▶ _YOUR GOAL_
Because the copy must hold no pictures, return the data below with all of its words intact.

(Dataset items)
- Opening Delimiter -
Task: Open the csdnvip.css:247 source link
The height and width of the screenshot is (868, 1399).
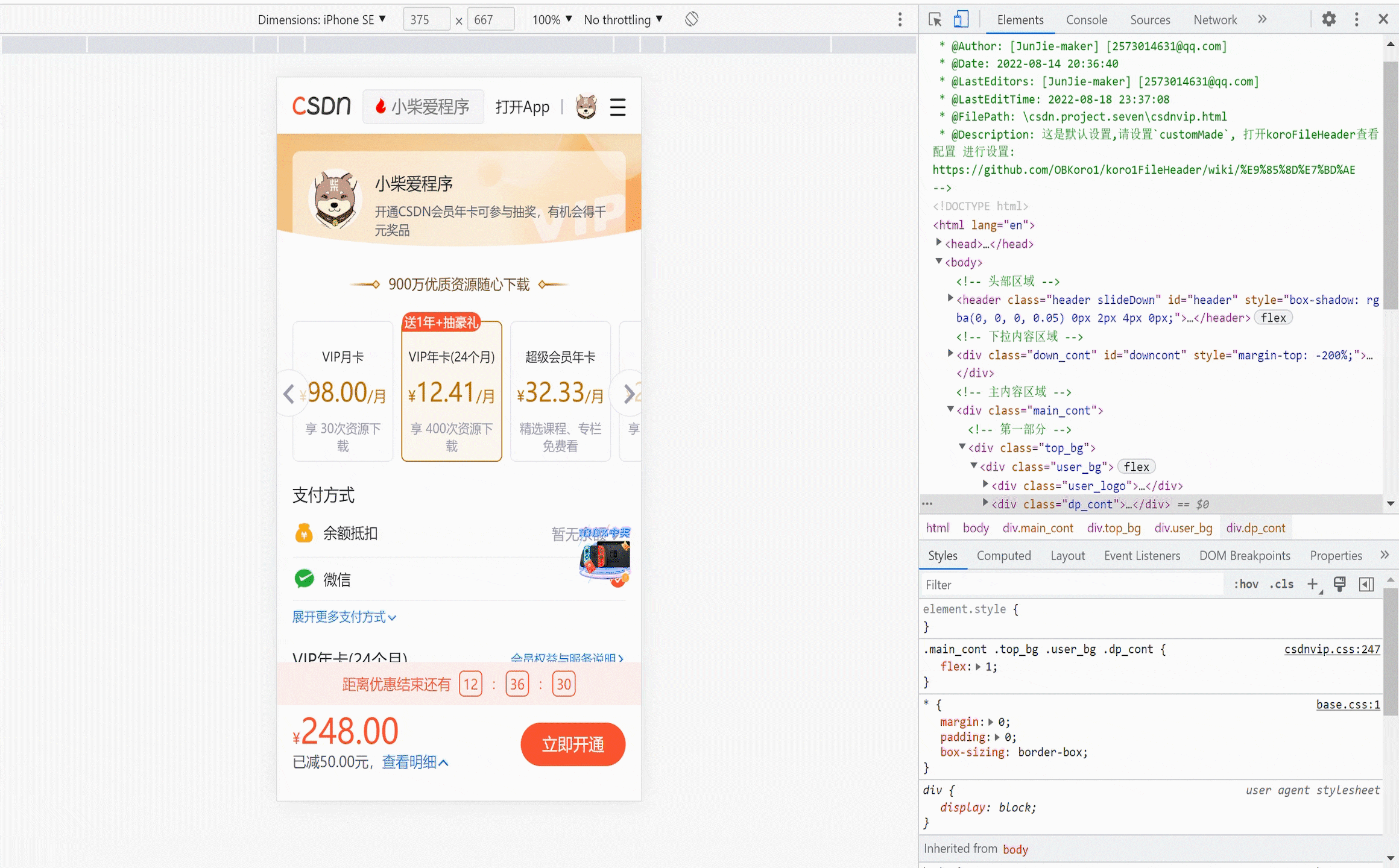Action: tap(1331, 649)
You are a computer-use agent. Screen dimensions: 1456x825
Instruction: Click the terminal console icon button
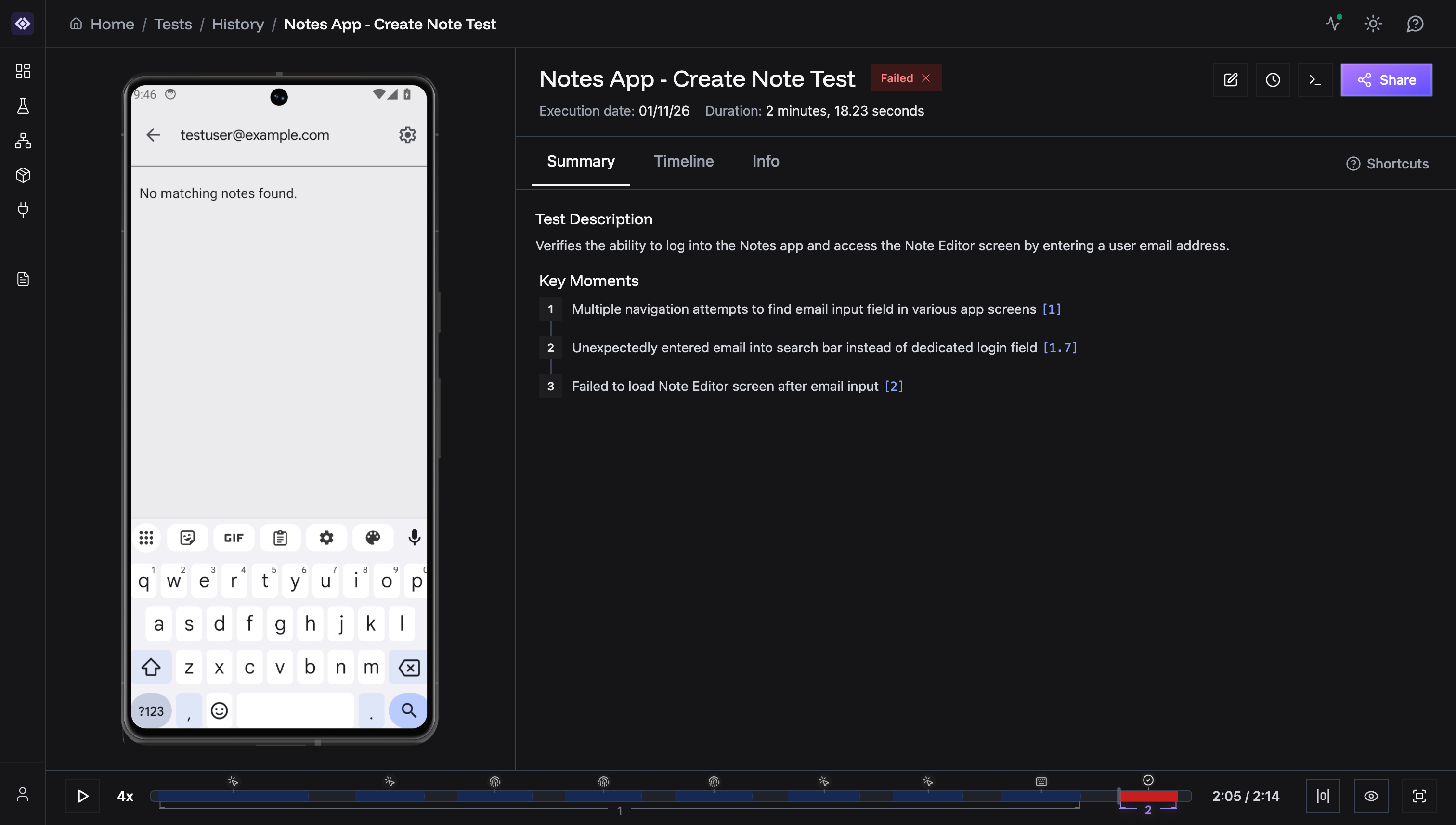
- Closing Delimiter -
▶ _RESPONSE TO THIS TASK_
Task: Open the csdnvip.css:247 source link
The height and width of the screenshot is (868, 1399).
Action: tap(1331, 649)
You are a computer-use agent. Screen dimensions: 1456x825
Instruction: Click the terminal console icon button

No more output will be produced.